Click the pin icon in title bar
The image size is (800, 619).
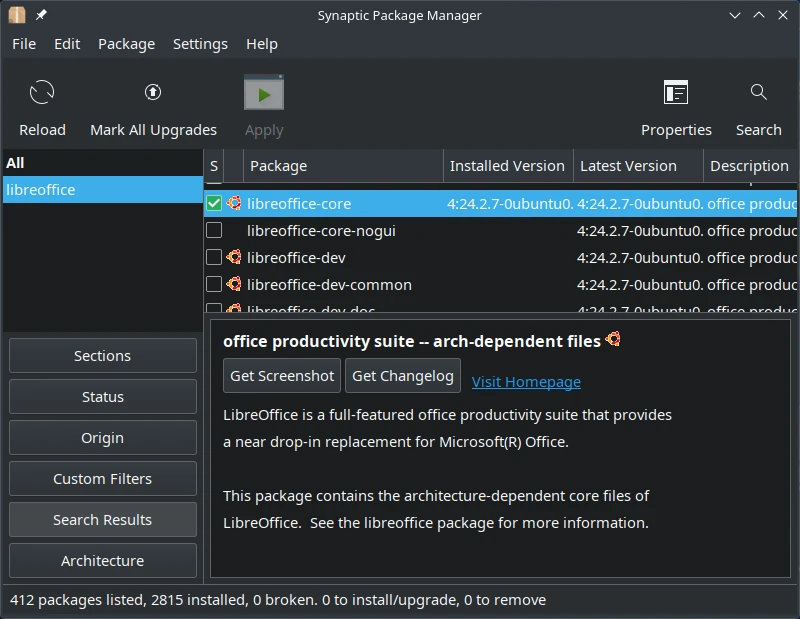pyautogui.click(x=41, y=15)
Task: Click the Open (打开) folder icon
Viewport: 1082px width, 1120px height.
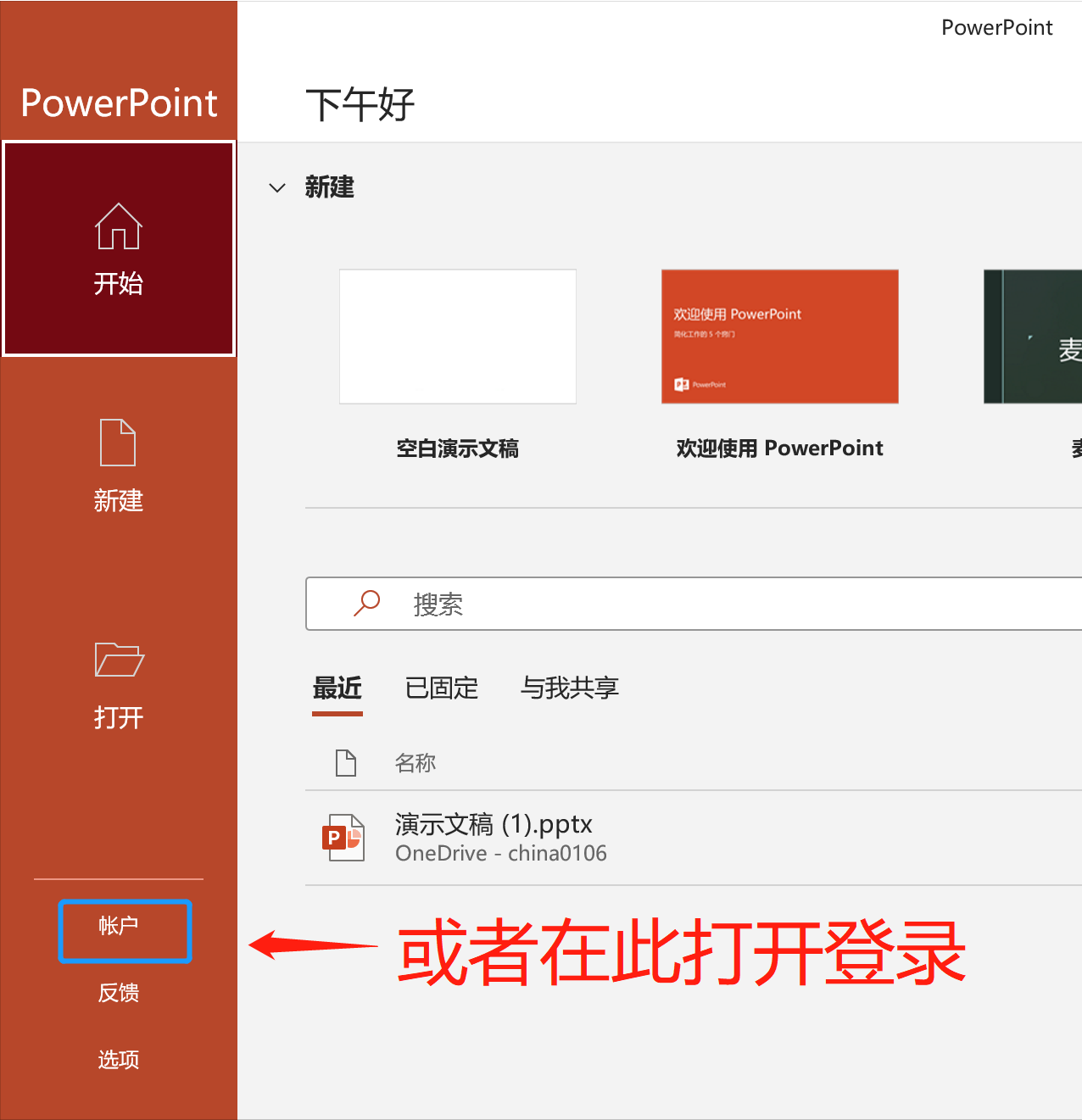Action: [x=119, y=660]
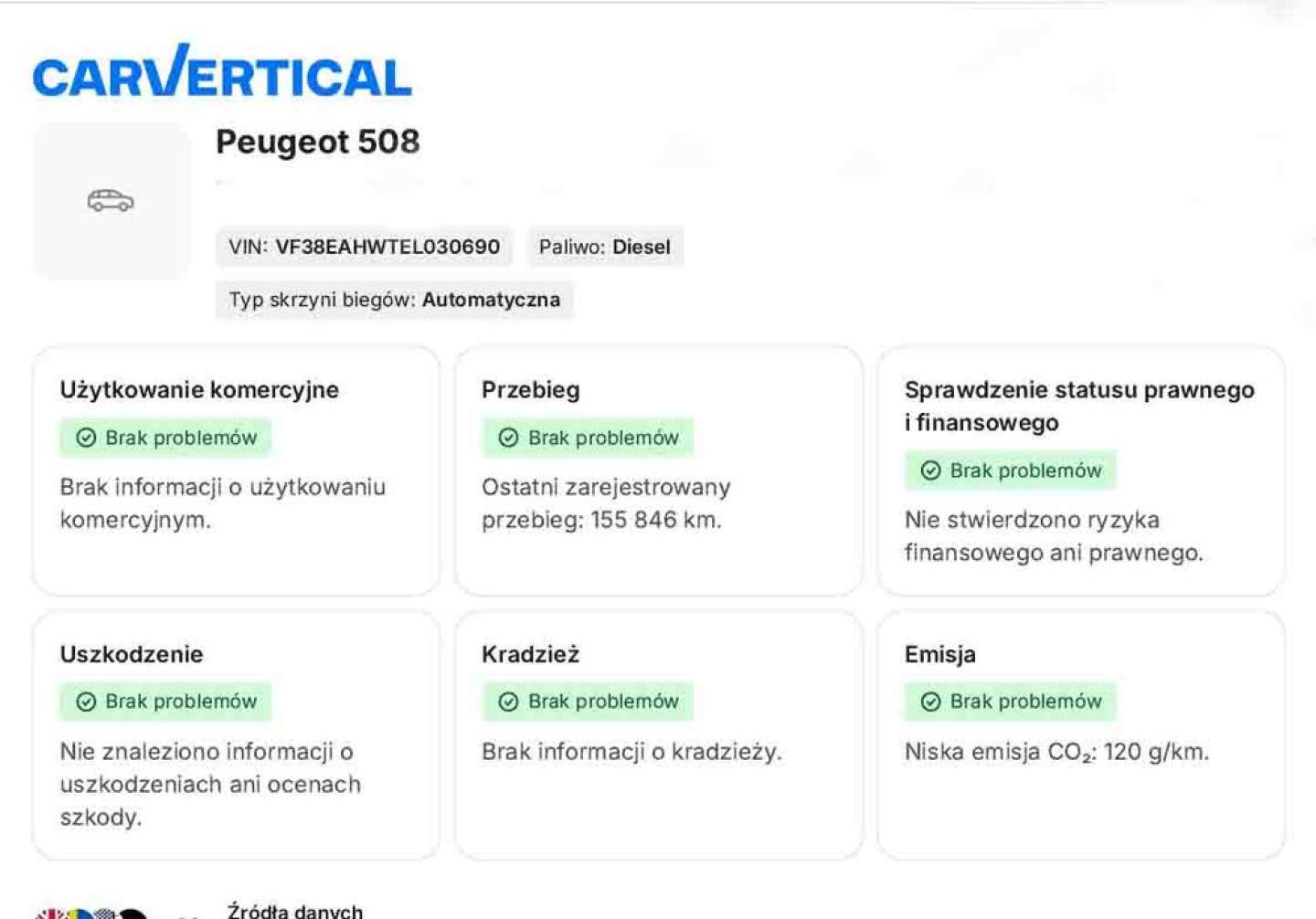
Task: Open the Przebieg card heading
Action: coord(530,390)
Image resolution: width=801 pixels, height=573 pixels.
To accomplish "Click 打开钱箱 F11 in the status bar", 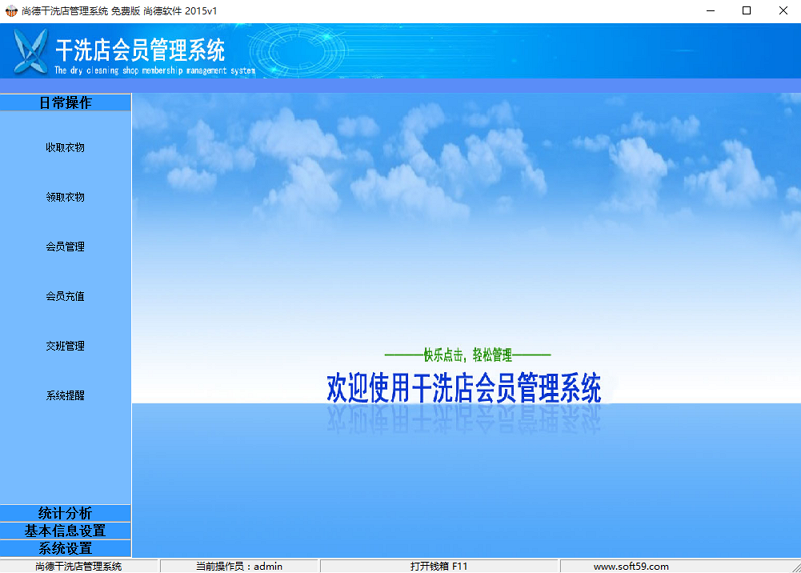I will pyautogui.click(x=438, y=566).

* * *

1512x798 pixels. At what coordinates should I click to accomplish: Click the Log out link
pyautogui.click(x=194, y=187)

WHAT THE TASK REQUIRES — Count the lines in the entries above that contain the string "height", and reply with only that number.

TASK RESPONSE — 2